DCD heart transplants are very different than conventional procedures. In a traditional heart transplant, a brain-dead donor is brought to the operating room in a well-planned process. Doctors infuse a preservation solution into the heart and other organs before it is removed, placed on ice and delivered it for transplant. Such a process takes 20 to 30 minutes, plus what can be hours of travel time before the heart can reach its destination.
A DCD transplant is far more complex, Shah said. In a DCD transplant, donors are not officially brain dead, so they are taken to the operating room where the heart naturally stops. Once the patient is declared dead, surgeons race to open the chest, insert tubes to infuse the preservation solution and then remove the heart— all within 20 minutes.

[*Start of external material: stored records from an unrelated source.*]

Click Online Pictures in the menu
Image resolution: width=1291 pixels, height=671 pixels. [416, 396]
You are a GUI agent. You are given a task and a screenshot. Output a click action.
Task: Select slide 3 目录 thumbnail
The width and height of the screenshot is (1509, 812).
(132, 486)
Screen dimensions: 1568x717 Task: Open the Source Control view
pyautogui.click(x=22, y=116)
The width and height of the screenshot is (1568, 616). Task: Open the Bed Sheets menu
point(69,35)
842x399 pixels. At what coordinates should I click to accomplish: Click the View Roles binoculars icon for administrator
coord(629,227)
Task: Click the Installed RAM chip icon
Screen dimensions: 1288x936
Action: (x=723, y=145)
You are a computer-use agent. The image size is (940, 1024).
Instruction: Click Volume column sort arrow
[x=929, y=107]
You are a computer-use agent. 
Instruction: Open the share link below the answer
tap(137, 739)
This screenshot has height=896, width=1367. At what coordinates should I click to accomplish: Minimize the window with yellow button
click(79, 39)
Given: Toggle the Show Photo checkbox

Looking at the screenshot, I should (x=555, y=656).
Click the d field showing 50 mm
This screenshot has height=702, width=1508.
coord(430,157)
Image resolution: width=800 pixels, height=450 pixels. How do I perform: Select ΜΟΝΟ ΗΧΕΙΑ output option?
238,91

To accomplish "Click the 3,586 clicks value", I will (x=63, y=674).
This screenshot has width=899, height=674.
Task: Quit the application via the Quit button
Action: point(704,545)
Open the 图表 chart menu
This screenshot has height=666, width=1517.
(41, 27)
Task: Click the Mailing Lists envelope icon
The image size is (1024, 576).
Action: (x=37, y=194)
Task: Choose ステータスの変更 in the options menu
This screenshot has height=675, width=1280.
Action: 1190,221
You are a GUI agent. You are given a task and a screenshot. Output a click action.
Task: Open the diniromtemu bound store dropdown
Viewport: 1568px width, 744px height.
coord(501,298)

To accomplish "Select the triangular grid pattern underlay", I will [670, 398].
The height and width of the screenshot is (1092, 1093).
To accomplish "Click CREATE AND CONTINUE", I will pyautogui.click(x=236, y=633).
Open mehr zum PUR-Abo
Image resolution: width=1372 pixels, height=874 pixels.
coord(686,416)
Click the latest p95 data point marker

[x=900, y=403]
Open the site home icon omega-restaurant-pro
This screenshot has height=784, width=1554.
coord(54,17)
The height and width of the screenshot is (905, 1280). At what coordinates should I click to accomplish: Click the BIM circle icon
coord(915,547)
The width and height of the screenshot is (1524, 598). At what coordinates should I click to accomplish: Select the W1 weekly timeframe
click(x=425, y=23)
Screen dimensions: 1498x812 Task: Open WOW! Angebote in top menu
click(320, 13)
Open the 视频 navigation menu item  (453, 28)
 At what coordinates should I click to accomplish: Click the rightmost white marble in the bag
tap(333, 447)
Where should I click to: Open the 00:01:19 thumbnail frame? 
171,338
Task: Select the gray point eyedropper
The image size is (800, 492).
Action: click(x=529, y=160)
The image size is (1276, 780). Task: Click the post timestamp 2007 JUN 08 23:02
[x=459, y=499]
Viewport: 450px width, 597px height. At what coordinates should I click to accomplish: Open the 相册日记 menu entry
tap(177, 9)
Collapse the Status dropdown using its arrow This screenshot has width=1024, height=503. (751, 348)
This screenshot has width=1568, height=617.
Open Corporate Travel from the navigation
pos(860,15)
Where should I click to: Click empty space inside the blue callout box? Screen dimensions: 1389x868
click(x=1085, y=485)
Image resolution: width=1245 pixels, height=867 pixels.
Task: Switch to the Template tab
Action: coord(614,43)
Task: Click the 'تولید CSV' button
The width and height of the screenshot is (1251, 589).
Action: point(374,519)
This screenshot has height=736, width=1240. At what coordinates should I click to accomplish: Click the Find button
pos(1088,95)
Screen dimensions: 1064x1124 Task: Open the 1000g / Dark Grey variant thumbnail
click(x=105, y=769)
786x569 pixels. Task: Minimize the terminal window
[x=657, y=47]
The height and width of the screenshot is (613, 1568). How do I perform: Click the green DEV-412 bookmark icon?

From there the team re-animates the heart on the perfusion system to determine if it is usable.
“It can take several hours and a fair amount of delicate manipulation, but ultimately we believe these will be healthy hearts that can save someone’s life,” Shah said.
Vanderbilt’s surgical teams for the first DCD heart transplants included surgeons Shah, Keki Balsara, MD, and William McMaster, MD; and perfusionists Matthew Warhoover, MS, CCP, LCP, and Harry Moneypenny, BS, CCP, LCP.
No other transplant center in the nation transplants more hearts than VUMC, which performed a record 118 transplants last year.
The Vanderbilt Transplant Center is the South’s premier transplant center, providing more opportunity for patients to participate in clinical trials that help advance the science of organ transplantation, as well as access to other specialists. Its transplant teams have performed more than 9,500 solid organ transplants since 1962, including all major organs — heart, kidney, lung, liver and pancreas.